As we move into a changing economic environment we must focus on diversification into other markets where cost of acquisition is lower but job growth and wage growth is still strong. Ideally, we are looking for markets where the cost of new construction is higher than existing housing stock and the macro market shows good economic growth.
National data as of Q2 2019 suggests that there are approximately 800,000 new renters that enter the market every year. The demand requires about 325,000 new units that are needed each year to keep up with demand. This volume was last delivered in 1989.
At the same time, approximately 125,000 apartments homes are lost each year due to obsolescence. Therefore American needs to build about 450,000 new housing units to account for growth and those lost annually. In 2018 the market only delivered 257,000 units – leaving s substantial shortage.
In general, we can broadly categorize rental housing into two categories. Workforce housing and luxury or lifestyle housing.
Workforce housing is targeted for renters by necessity. It is for people that lack the wealth to acquire a house on their own. Workforce housing tends to leverage existing, old product on the market because the sector is not facing competition from new built product. As real estate values have increased, so has the cost of land. Therefore, it is not cost effective for builders to build workforce housing to rent.
Looking to the future, workforce housing likely has the greatest amount of future growth – especially if you focus on smaller markets with good job growth. By necessity this housing has to pencil out to be effective so this product works best in markets in the middle of America. Think cities like Nashville, Memphis, Cincinnati, and suburban Atlanta.
Despite being more prevalent in smaller markets, the sector has still experienced impressive growth in the past year. The national vacancy for Class C properties has dropped from 7% to 4%. Rent growth year over year increased more than five percent – more than each Class A or class B.

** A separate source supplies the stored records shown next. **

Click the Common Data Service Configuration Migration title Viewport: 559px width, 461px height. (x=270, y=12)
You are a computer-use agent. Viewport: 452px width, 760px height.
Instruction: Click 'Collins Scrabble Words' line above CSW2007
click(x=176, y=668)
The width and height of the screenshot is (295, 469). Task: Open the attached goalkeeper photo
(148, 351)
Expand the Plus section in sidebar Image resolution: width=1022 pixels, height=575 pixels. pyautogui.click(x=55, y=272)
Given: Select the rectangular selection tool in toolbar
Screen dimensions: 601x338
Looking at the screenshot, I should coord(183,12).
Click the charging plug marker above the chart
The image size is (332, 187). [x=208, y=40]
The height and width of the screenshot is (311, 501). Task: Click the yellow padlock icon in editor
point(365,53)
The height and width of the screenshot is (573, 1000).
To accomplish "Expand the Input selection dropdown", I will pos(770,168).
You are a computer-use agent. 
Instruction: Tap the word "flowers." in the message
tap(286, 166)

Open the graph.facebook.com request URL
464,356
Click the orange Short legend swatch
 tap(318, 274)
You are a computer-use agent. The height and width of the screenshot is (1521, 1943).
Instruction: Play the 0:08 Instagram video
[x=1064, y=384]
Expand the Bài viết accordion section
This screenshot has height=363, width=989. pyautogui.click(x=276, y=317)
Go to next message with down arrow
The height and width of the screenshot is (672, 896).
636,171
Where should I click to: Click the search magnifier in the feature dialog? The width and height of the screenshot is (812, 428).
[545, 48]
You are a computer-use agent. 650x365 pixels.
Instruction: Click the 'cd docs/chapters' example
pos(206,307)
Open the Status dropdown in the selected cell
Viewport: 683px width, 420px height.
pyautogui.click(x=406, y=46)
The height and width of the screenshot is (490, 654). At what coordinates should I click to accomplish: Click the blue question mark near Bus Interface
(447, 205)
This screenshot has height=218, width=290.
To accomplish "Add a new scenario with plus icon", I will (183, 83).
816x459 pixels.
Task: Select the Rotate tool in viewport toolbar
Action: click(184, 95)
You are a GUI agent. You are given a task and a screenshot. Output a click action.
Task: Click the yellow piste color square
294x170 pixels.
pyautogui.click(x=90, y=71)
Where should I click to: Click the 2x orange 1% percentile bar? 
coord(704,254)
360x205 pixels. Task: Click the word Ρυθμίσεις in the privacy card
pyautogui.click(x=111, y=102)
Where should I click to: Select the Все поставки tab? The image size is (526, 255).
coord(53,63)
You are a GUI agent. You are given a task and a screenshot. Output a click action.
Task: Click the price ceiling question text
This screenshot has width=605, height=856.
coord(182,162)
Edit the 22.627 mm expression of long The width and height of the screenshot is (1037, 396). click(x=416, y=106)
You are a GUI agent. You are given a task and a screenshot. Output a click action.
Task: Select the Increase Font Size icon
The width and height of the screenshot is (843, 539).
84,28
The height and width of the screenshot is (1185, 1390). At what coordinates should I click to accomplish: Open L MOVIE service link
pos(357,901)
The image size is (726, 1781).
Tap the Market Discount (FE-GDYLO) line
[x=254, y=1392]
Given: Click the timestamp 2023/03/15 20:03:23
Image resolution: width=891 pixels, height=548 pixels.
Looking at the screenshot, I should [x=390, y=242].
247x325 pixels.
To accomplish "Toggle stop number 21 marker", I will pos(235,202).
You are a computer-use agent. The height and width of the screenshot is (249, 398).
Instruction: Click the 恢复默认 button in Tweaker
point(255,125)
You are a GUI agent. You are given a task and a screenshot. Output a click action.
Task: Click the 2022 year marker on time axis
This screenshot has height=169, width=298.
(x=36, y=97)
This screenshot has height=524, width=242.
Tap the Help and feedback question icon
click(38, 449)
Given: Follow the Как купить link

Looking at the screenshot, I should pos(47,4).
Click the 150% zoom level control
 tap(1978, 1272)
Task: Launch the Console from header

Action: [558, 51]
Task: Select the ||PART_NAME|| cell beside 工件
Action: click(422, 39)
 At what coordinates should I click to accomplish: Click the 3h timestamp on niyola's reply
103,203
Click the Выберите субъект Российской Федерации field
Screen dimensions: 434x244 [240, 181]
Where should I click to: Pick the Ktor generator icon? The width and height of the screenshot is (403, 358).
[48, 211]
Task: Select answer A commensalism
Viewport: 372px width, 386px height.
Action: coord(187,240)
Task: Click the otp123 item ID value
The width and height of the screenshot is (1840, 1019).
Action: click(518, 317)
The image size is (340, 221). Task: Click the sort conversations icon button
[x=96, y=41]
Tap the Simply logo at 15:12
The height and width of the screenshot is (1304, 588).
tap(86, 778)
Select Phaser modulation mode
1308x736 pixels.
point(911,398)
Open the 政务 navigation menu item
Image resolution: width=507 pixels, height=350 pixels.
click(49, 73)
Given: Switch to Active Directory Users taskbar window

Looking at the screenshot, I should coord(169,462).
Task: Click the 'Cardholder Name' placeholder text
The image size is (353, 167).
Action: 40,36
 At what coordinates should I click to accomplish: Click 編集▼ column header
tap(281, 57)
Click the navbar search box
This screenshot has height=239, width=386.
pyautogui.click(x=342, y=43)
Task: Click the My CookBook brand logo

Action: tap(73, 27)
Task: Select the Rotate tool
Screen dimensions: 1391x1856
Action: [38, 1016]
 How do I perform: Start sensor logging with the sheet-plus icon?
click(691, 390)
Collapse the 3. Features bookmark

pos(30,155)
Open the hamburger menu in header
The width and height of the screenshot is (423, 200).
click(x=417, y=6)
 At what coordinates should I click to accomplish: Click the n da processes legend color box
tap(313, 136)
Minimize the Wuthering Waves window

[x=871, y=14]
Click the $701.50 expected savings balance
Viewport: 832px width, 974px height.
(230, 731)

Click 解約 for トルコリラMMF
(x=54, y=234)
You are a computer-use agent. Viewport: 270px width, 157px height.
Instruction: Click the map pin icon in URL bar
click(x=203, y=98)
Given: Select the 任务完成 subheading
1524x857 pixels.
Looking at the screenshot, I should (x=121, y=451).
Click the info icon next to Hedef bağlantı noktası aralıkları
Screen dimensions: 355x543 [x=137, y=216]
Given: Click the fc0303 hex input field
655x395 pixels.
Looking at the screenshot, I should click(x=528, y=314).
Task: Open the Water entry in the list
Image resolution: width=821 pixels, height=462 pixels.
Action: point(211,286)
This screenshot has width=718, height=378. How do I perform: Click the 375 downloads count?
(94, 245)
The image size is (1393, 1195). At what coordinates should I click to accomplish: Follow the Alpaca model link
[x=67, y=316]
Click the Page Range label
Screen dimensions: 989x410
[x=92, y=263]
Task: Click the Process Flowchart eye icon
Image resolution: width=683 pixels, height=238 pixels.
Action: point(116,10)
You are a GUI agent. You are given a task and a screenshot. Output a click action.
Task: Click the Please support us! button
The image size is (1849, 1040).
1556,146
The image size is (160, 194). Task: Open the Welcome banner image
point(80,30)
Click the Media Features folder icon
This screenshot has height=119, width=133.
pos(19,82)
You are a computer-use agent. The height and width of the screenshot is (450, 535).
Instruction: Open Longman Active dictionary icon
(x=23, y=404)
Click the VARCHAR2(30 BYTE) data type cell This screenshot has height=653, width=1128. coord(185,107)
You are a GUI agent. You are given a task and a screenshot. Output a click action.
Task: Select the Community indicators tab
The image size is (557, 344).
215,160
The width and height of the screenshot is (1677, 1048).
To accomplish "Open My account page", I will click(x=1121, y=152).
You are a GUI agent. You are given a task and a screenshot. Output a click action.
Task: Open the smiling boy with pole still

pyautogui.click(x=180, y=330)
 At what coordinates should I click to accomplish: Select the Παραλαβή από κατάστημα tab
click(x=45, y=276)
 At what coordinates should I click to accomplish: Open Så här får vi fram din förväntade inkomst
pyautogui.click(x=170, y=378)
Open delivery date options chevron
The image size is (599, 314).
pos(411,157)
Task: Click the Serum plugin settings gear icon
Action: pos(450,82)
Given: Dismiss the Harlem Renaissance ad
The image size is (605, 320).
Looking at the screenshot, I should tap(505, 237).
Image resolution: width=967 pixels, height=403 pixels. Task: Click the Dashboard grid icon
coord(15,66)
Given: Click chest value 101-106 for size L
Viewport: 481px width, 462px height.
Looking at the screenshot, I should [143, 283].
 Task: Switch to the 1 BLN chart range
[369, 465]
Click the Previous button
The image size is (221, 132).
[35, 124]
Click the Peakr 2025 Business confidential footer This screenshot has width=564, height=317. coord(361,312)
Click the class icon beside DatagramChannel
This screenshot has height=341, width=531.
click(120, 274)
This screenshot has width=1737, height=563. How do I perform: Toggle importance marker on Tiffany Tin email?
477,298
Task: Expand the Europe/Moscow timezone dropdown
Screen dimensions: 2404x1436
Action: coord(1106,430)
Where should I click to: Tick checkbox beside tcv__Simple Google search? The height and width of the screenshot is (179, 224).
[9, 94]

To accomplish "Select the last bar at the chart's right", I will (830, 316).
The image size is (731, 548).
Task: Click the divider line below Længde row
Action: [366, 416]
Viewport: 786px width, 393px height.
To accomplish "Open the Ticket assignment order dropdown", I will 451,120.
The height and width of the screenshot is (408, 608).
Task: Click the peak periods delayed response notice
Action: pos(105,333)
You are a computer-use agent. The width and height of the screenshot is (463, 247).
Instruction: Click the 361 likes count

The national vacancy for Class C properties has dropped from 7% to 4%. Rent growth year over year increased more than five percent – more than each Class A or class B.
The second segment of renters are the luxury or lifestyle households. These residents are renters by choice. They can be retired baby boomers or single professionals that may have high incomes but not the credit to purchase a home. A number of the larger REITs cater to this market. Avalon Bay, for example, targets millennials in urban, high density locations. They build the newest buildings in close in suburbs. Similarly, MidAmerica (MAA) is a sunbelt REIT that focuses on areas with high job growth and put strong management in place.
What does this mean in a changing economic cycle?
First, remember that real estate is local. One market could be a very tight sellers market while another is relatively flat. It is important to keep fundamentals and focus on markets that have the best economic indicators or job growth rates. Larger operators can diversify markets while being cognizant of job creation and income growth.
Our portfolio is regional. This means while we do have some geographic or market diversification, should the entire region be hit simultaneously, our footprint may not offer much of an advantage. We have an interesting dilemma of needing to achieve a certain degree of scale in each market while maintaining diversification. To make entering a market financially feasible, 50 units is required. Our primary objective going forward should be to obtain at least 50 operating units in each market.